Showing posts with label NASA. Show all posts
Showing posts with label NASA. Show all posts

Saturday, October 3, 2015

Why "The Martian"? Because... Science!!!

Every time I sit down to do one of these essays about a film from Sir Ridley Scott, I feel like I’m obligated to inform the reader that he or she may need to take my opinions with a grain of salt.  My fandom of Sir Ridley’s work is well-documented, and I wouldn’t blame anybody if they said my objectivity in reviewing his movies may be questionable. I like to believe that I can be reasonable enough, however, to acknowledge that he’s had some “misses” over the last decade (cough… The Counselor… cough… Prometheus… cough... ), but even those misses have had things about them to love and/or admire, though, and those qualities keep me eagerly anticipating whatever he may do next.  

Thankfully, with The Martian, Sir Ridley has hit one out of the proverbial park, and has produced a film that certainly ranks right up alongside his best work.  It is a great combination of survival story (see a guy figure out how to grow potatoes in his own poop!), detective story (wait, that photo and this photo must mean somebody’s still moving down there!) and heart-tugging rescue story (can they catch the guy in a space suit moving faster than speeding train?).

The Martian is based on the debut novel from former software engineer Andy Weir, written out of his love for all things science, and his admiration of the men and women who practice it and utilize it to explore the universe. The story is of astronaut/botanist Mark Watney (played with great charm by Matt Damon), who is left for dead on the surface of Mars when his mission is scrubbed because of a violent storm.  Left with supplies that will only last six weeks, he must find a way to not only communicate with Earth and hope a rescue mission can be sent, but also to find a way to produce enough food, water and breathable air to last the three or more years it would take for that mission to save him.

- What to do
1 – Reproduce verbatim the part of the post on The Martian that opens with the words containing "Saturday, October 3, 2015" and closes with "may do next.".
2 – Using the post on The Martian, answer these questions:
(a) Which two Ridley Scott films does the author list as misses?
(b) What was Andy Weir's occupation before he wrote the novel?
(c) For how long will Mark Watney's supplies last?
3 – Resume the post on The Martian after its last sentence with one further paragraph.
The material that comes after the post on The Martian is separate from it.

- Entries shown

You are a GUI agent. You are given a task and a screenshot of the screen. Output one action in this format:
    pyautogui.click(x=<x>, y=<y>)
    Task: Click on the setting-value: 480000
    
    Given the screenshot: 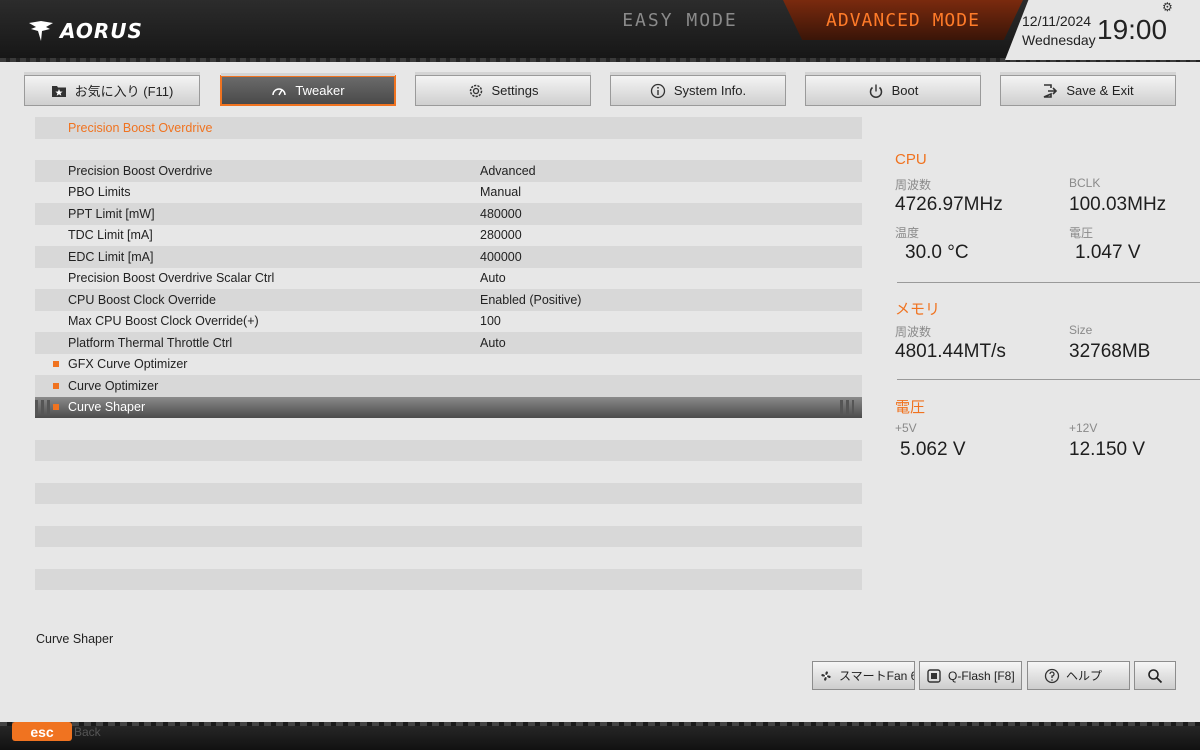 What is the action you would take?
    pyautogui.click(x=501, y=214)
---
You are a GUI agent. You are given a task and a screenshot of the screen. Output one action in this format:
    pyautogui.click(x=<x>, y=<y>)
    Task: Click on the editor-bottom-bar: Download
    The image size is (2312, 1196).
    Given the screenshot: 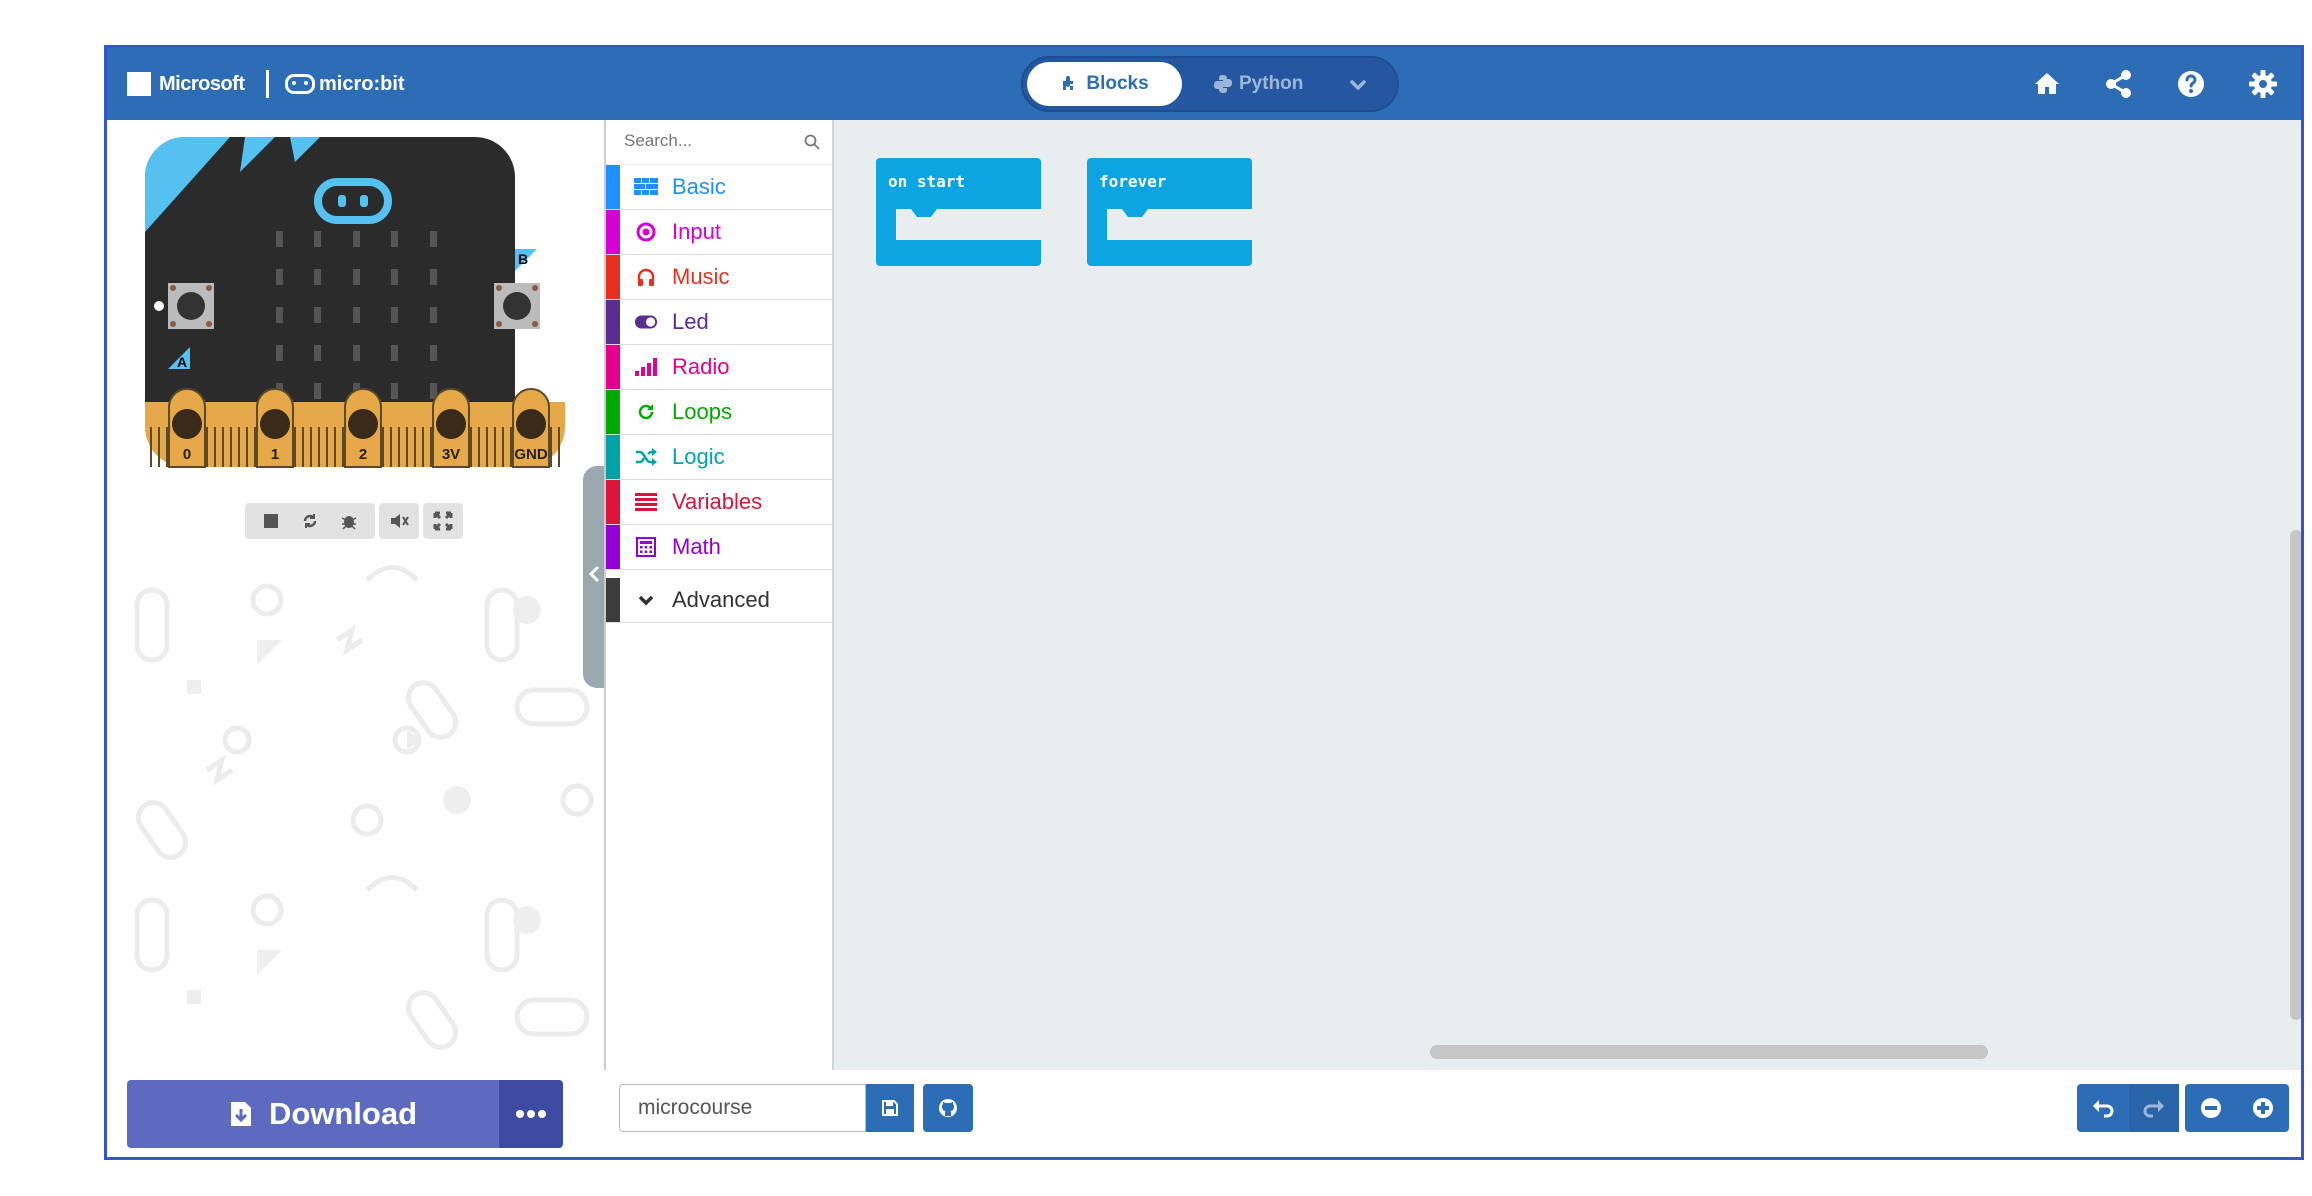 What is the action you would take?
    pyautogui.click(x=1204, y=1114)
...
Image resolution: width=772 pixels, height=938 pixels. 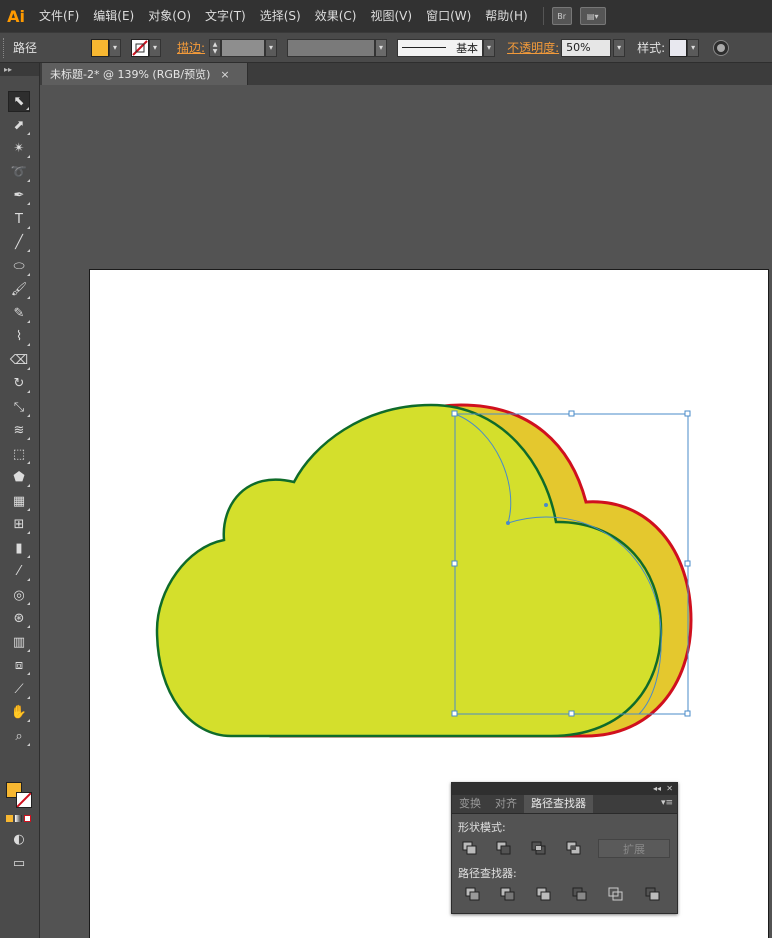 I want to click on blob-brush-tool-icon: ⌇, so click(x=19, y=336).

- Answer set
1 –
Saturday, October 3, 2015

Why "The Martian"? Because... Science!!!

Every time I sit down to do one of these essays about a film from Sir Ridley Scott, I feel like I’m obligated to inform the reader that he or she may need to take my opinions with a grain of salt.  My fandom of Sir Ridley’s work is well-documented, and I wouldn’t blame anybody if they said my objectivity in reviewing his movies may be questionable. I like to believe that I can be reasonable enough, however, to acknowledge that he’s had some “misses” over the last decade (cough… The Counselor… cough… Prometheus… cough... ), but even those misses have had things about them to love and/or admire, though, and those qualities keep me eagerly anticipating whatever he may do next.

2 –
(a) The Counselor and Prometheus
(b) Software engineer
(c) Six weeks

3 –
While there is certainly enough of the Robinson Crusoe-type stuff one would expect to find in such a story, there is enough of the subsequent activities on Earth depicted that the movie is not just a retread of Cast Away set in space.  NASA comes to realize Watney has survived and struggle to find a way to deal with that knowledge and plan a course of action.  Astronauts make plans, engineers at Jet Propulsion Labs struggle to implement them, NASA administrators work to make them happen, all under the pressure of knowing Watney may very well starve to death before they can get to him. These portions of the film are filled with characters just as interesting (in their own ways) as Watney, and the movie is fortunate to be filled with such wonderful actors as Jeff Daniels, Chiwetel Ejiofor, Jessica Chastain and Michael Pena in these roles, all of whom do fantastic jobs of creating believable characters with clear motivations, all with the seemingly-limited screen time they have.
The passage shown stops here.